Proof. By our assumption, every $S_i$ has an irreducible character $\theta _i$ of $p$-defect zero, because $S_i \cong S$. Thus, $\theta _1 \times \cdots \times \theta _l \in {\rm Irr}(N)$ is of $p$-defect zero. So, (a) follows from [Reference Dolfi, Pacifici, Sanus and Spiga7, lemma 2.7]. Also, (b) can be concluded from lemma 2.11 and (a).

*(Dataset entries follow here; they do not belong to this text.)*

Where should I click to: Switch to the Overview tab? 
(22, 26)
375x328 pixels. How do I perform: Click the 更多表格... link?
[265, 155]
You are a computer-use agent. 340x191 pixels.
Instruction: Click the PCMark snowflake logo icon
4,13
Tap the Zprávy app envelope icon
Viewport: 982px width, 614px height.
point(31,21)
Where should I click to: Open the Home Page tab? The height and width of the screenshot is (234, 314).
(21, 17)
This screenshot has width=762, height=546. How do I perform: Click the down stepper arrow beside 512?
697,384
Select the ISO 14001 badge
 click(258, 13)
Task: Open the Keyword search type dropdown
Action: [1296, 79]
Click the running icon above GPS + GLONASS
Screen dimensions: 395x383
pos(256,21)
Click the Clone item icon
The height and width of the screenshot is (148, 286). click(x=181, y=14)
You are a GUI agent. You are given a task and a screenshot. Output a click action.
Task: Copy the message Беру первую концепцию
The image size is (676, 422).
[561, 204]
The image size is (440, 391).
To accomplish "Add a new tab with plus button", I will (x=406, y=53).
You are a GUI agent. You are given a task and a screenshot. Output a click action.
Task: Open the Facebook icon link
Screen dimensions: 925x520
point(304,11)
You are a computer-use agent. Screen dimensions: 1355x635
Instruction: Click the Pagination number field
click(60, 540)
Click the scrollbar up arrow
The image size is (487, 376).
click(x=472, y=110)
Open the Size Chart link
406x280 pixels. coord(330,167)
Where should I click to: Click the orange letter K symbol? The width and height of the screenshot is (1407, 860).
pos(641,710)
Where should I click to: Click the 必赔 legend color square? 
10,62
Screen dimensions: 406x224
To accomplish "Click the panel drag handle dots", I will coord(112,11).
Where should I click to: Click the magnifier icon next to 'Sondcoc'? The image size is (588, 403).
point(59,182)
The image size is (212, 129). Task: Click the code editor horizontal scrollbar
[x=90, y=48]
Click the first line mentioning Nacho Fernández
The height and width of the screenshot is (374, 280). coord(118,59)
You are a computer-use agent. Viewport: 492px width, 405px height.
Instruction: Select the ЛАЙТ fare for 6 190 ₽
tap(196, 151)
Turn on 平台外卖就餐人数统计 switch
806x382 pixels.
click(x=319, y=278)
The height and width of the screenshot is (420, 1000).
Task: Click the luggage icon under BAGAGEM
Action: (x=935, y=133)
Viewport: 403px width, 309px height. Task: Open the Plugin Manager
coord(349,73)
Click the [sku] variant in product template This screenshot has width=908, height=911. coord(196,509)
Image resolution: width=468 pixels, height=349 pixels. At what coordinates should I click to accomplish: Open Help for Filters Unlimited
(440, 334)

Proof. The proof is by induction on $|G|$. For every non-trivial normal subgroup $M$ of $G$, $NM/M$ is normal in $G/M$ and since $NM/M \cong N/(N\cap M)$, $NM/M$ is solvable. By induction, for every $\{1\} \neq M \unlhd G$, we get that $xM \in {\rm Fit}(G/M)$. Now as mentioned in the proof of [Reference Dolfi, Navarro, Pacifici, Sanus and Tiep5, theorem A], one of the following cases occurs:

Case 1. Let $M_1 \neq M_2$ be minimal normal subgroups of $G$. Then, the function $\phi : G \rightarrow \hat {G} = G/M_1 \times G/M_2$, defined by $\phi (g) = (gM_1,\, gM_2)$ for $g \in G$, is an injective homomorphism. By induction, $\phi (x) \in {\rm Fit}(G/M_1)\times {\rm Fit}(G/M_2) = {\rm Fit}(\hat {G} )$. So, $\phi (x) \in \phi (G) \cap {\rm Fit}(\hat {G} ) \leq {\rm Fit}(\phi (G))$. Since $\phi$ induces an isomorphism between $G$ and $\phi (G)$, we get that $x \in {\rm Fit}(G)$, as wanted.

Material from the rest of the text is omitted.